Exercise requirements >> Rewrite the data between the line holding "Screen dimensions: 823x358" and the line holding "[x=240, y=89]", inclusive, keeping every line, requests included, and shift each coordinate in the answers up by 53. Give only those lines.

----- Source records -----

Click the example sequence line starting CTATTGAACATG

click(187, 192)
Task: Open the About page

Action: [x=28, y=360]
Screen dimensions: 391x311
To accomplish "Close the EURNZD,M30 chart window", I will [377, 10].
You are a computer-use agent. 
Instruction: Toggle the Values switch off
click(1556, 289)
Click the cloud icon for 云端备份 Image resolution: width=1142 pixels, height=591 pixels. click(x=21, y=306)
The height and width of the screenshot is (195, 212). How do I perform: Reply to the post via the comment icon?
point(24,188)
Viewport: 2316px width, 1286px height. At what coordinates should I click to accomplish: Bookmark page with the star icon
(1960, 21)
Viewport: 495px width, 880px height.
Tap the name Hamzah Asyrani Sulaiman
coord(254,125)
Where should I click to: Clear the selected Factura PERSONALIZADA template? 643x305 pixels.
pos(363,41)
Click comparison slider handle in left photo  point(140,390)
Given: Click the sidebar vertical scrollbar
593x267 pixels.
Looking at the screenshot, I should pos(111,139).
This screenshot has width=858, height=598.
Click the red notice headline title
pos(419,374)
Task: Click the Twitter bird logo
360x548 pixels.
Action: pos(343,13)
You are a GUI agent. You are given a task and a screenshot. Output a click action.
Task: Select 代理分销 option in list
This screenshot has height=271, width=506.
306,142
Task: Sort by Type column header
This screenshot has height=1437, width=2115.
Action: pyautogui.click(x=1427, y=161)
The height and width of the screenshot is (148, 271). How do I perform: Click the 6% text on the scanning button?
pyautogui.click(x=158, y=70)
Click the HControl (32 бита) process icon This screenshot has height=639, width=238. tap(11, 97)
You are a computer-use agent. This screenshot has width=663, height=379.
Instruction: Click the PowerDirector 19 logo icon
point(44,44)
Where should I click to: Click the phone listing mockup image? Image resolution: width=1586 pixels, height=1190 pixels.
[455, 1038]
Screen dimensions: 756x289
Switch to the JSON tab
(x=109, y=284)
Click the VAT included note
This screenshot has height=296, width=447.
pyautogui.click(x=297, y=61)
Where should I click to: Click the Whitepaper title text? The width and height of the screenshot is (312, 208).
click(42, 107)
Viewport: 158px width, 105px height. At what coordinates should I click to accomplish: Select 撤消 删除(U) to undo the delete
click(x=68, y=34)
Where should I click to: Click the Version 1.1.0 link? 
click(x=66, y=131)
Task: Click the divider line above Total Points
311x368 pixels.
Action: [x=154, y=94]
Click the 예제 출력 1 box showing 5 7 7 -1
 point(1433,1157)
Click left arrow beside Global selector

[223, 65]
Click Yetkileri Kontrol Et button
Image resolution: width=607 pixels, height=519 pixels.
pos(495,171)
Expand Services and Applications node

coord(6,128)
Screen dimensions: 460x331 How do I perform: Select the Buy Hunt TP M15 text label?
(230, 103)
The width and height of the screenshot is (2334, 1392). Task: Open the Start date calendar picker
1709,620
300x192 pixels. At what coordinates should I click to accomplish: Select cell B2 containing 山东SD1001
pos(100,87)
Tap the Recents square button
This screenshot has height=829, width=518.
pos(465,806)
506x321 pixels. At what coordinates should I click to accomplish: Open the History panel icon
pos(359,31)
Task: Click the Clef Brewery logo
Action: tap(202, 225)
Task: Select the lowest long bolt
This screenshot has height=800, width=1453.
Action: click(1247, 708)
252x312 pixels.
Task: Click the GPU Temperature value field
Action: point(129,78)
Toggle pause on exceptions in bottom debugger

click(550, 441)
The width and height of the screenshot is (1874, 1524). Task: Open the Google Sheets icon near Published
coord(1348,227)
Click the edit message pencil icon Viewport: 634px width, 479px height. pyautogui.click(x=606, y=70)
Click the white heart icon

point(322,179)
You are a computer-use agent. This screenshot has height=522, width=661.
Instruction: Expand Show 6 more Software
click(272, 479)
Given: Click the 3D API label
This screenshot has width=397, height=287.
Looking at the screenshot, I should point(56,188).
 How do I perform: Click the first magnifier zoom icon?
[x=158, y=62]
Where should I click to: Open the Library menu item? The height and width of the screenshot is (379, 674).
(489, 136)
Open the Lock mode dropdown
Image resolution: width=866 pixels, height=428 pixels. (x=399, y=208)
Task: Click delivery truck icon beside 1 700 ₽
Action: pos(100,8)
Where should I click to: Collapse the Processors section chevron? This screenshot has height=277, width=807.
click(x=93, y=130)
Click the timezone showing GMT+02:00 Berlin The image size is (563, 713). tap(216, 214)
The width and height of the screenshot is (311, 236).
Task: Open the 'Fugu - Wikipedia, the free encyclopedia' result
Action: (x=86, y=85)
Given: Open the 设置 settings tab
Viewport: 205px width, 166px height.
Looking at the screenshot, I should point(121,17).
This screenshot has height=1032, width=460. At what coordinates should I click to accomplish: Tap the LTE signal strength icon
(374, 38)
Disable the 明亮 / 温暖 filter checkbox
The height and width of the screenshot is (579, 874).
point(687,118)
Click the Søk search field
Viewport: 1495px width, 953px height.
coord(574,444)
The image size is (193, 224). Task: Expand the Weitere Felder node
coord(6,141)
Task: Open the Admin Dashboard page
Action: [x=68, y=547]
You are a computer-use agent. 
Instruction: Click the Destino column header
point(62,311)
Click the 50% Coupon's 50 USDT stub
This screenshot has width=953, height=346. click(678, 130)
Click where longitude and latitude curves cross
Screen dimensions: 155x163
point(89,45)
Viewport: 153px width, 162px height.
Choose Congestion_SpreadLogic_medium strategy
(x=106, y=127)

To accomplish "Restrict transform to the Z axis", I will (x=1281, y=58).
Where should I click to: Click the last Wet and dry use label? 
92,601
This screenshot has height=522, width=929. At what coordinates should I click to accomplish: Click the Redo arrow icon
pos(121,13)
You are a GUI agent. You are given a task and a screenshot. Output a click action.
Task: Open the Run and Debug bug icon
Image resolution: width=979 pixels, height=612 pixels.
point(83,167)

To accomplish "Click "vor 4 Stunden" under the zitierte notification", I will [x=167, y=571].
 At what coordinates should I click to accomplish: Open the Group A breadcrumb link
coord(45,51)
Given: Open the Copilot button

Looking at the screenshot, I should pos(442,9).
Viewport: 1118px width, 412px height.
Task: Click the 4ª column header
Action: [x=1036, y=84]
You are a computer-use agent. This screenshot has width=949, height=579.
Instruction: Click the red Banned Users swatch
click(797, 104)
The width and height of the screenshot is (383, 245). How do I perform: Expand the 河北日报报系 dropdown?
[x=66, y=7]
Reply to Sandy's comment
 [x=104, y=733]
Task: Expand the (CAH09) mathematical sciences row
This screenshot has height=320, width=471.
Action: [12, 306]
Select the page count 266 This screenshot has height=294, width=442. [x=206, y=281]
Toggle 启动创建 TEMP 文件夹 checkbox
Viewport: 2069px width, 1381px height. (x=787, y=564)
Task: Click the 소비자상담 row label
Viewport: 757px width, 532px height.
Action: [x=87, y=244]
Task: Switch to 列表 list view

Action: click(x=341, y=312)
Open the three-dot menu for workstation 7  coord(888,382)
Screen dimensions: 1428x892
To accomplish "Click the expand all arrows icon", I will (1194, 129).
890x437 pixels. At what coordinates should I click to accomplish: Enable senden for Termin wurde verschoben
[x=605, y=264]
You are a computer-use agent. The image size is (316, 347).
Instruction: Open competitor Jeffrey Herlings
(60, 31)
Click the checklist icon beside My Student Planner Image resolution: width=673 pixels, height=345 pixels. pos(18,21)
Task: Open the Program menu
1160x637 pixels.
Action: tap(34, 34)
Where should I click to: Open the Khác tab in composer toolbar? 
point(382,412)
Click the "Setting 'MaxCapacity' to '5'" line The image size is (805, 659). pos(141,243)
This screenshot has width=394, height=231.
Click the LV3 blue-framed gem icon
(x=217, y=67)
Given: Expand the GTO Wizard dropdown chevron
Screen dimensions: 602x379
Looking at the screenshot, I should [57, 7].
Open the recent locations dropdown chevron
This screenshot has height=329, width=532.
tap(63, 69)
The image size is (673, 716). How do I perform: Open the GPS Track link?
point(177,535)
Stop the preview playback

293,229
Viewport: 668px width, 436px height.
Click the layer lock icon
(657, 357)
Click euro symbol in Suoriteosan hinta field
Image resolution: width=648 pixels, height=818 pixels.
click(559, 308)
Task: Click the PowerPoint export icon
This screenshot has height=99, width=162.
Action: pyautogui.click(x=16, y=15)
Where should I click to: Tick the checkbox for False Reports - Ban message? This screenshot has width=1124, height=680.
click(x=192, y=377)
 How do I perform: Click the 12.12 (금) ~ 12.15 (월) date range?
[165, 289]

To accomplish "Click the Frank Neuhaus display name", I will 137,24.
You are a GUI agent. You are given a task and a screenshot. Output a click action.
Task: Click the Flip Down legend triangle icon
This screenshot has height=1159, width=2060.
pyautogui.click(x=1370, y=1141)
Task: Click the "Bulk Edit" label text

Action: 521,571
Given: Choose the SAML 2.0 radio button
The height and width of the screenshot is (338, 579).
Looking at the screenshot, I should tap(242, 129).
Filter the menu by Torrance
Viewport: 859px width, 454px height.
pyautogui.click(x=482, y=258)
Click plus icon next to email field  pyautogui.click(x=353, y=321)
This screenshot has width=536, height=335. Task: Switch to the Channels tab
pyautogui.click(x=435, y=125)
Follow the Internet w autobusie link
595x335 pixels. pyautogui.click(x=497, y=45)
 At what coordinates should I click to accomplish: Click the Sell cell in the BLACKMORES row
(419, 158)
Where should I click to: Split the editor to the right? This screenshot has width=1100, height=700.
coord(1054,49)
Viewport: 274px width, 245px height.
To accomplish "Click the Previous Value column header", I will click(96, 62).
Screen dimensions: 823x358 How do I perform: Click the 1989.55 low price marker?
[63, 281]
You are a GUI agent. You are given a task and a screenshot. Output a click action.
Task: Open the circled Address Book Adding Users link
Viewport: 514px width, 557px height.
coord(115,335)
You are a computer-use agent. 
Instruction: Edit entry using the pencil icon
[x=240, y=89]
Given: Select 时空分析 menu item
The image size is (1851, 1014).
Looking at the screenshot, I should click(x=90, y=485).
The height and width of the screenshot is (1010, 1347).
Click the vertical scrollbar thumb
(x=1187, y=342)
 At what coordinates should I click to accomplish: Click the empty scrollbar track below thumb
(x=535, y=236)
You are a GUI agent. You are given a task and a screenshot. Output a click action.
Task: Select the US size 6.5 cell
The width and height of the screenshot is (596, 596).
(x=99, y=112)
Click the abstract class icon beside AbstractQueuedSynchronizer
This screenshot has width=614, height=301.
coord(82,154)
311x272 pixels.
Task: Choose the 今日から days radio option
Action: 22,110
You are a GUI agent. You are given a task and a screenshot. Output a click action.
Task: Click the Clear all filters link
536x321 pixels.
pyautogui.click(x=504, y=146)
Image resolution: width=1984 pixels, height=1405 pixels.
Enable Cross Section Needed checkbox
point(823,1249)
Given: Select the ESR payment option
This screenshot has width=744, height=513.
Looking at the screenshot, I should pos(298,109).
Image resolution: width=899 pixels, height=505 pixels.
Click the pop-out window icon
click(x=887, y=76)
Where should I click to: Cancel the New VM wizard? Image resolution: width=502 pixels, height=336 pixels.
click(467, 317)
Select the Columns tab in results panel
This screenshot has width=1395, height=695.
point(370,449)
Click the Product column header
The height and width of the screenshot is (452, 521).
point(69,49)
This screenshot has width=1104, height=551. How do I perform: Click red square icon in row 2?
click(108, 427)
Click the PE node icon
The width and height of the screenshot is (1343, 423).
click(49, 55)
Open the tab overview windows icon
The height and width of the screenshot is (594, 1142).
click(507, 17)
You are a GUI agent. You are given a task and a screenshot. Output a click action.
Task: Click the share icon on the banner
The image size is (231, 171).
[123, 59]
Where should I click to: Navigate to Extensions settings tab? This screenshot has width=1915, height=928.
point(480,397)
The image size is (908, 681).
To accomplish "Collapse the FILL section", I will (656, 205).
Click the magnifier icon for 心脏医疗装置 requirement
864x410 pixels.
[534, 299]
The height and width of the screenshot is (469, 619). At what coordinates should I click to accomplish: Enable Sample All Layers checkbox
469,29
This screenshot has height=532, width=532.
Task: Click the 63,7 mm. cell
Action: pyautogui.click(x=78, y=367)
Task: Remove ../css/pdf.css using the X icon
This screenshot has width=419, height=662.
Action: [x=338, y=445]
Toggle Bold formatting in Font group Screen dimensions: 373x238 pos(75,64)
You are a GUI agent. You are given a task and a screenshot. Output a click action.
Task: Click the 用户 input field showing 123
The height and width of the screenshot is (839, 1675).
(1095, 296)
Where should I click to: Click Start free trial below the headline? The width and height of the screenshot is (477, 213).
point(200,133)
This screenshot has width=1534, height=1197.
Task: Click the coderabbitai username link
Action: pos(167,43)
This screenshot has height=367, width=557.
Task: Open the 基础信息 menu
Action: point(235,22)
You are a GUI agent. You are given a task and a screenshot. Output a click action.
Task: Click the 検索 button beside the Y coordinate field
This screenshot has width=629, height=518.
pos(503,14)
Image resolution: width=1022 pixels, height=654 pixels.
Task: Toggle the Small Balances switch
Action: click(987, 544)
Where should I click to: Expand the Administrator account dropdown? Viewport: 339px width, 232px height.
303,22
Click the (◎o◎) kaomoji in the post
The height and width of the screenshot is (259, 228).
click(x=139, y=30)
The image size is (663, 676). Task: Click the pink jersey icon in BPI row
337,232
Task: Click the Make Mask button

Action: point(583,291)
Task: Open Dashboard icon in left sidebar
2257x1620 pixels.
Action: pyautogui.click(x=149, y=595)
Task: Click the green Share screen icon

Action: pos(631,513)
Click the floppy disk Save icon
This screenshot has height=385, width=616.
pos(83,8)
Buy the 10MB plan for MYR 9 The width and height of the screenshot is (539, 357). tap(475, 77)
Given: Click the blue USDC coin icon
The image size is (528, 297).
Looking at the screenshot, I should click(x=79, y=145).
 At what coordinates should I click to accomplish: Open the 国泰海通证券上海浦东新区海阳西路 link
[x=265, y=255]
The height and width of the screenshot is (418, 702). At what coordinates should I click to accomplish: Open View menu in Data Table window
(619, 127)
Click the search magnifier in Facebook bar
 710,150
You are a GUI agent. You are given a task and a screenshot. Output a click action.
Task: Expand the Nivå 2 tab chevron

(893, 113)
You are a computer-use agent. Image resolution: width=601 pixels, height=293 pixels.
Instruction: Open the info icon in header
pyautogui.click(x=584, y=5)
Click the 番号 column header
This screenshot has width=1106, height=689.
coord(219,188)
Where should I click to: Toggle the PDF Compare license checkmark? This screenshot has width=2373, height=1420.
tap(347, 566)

-----

Answer to the exercise >>
Screen dimensions: 823x358 How do I perform: Click the 1989.55 low price marker?
[116, 334]
You are a GUI agent. You are given a task and a screenshot. Output a click action.
Task: Open the circled Address Book Adding Users link
Viewport: 514px width, 557px height.
coord(168,388)
You are a computer-use agent. 
Instruction: Edit entry using the pencil icon
[x=293, y=142]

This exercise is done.